6

Faith Ann Porter sat cradling her backpack to her chest as the streetcar made its way up St. Charles Avenue. Faith Ann and Kimberly had lived in New Orleans for a little more than a year. She stared down at the damp knees of her jeans and thought about her mother, whose blood was staining her clothes and skin. How many times the two of them had ridden those few miles together during the past months. Sometimes they rode the streetcar for the sheer pleasure of the experience, sometimes because the five-year-old Dodge Neon had some problem. Faith Ann knew the transportation routes, because weeks before she had moved here she'd gathered as much information on New Orleans as she could so she wouldn't be a stranger. Research, her mother always told her, was crucial preparation.
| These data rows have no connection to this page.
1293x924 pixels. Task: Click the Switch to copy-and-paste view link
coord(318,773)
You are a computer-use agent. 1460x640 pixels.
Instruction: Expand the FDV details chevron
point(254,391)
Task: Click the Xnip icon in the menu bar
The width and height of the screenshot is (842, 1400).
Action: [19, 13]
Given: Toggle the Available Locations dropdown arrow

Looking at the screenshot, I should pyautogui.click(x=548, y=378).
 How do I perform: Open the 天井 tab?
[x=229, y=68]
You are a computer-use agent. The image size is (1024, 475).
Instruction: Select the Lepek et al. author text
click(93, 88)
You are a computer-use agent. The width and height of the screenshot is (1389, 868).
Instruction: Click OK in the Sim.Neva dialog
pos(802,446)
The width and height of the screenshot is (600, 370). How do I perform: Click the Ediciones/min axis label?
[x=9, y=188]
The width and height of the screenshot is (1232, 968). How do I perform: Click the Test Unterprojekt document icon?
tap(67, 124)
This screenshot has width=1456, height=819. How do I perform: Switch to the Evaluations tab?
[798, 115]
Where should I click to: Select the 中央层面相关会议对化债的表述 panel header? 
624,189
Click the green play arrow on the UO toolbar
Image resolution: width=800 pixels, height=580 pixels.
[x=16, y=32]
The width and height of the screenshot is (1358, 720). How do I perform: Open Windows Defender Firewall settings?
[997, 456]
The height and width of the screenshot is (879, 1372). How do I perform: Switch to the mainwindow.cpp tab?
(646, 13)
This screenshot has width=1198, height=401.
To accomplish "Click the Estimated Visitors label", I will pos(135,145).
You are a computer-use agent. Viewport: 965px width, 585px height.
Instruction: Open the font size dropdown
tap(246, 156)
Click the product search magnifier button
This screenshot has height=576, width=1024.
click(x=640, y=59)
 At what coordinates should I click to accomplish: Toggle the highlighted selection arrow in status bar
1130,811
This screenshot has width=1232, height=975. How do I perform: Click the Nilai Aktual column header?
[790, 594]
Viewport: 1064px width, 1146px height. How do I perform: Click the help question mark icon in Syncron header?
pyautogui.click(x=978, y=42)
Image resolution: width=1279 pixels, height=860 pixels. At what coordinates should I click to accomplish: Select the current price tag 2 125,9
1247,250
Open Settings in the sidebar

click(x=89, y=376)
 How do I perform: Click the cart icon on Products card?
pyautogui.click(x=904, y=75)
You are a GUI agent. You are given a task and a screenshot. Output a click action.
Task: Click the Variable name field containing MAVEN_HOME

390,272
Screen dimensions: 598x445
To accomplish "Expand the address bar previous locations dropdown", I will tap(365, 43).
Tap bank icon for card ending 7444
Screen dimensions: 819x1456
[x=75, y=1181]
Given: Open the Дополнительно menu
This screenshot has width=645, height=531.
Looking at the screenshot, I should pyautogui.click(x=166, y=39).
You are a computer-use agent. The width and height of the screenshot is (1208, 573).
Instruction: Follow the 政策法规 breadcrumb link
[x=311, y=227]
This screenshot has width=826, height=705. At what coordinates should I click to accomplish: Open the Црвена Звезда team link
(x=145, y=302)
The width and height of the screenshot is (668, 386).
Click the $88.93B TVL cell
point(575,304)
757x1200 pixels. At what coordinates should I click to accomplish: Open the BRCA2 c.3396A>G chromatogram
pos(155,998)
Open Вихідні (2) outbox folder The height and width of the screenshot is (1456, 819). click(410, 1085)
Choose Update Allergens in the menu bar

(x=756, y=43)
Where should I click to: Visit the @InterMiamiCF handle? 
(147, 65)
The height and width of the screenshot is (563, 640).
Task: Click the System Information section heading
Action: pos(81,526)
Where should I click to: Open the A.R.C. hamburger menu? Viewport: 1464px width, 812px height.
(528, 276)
Faith Ann felt an involuntary tear rolling down her cheek. She swiped it away with the back of her hand. She didn't have time to feel sad. She looked out the window to see where she was. Just one more stop. Faith Ann wondered if she should go to school, act like nothing had happened, and wait for the principal to send for her. She imagined herself walking into the office, where two cops would be standing there to inform her that some crackhead had murdered her mother along with some big-breasted client named Amber Lee.

She couldn't risk it. She had to remember that the cops were her enemies and they had ways of tricking people with lies. Even if Amber hadn't said so, Faith Ann knew from listening to her mother that the police and prosecutors had their own agendas. You couldn't trust most of them.

Hank and Millie Trammel were her only relatives. Millie was her mother's older sister and about the nicest person you'd ever hope to find. Hank was big and could be intimidating, but he was always nice to her and her mother. She held on to the thought that very soon Hank and Millie would be there to take care of her.

Faith Ann let her mind focus on its image of Horace Pond, her mother's client on death row. He was merely a picture on a corkboard and a small voice heard once over the speakerphone in her mother's office. She noticed that her fingers were trembling and she clenched her fists. She needed to form a plan-to decide how to spend the time until her relatives came, but all she could come up with was to go home and change clothes. At home, it would be easier to think. At home it would all be better. She would be safe at home.

Faith Ann felt the streetcar slowing for her stop and she stood. When it stopped, she climbed down from the cabin, stepping onto the neutral ground. It was just three blocks to her house.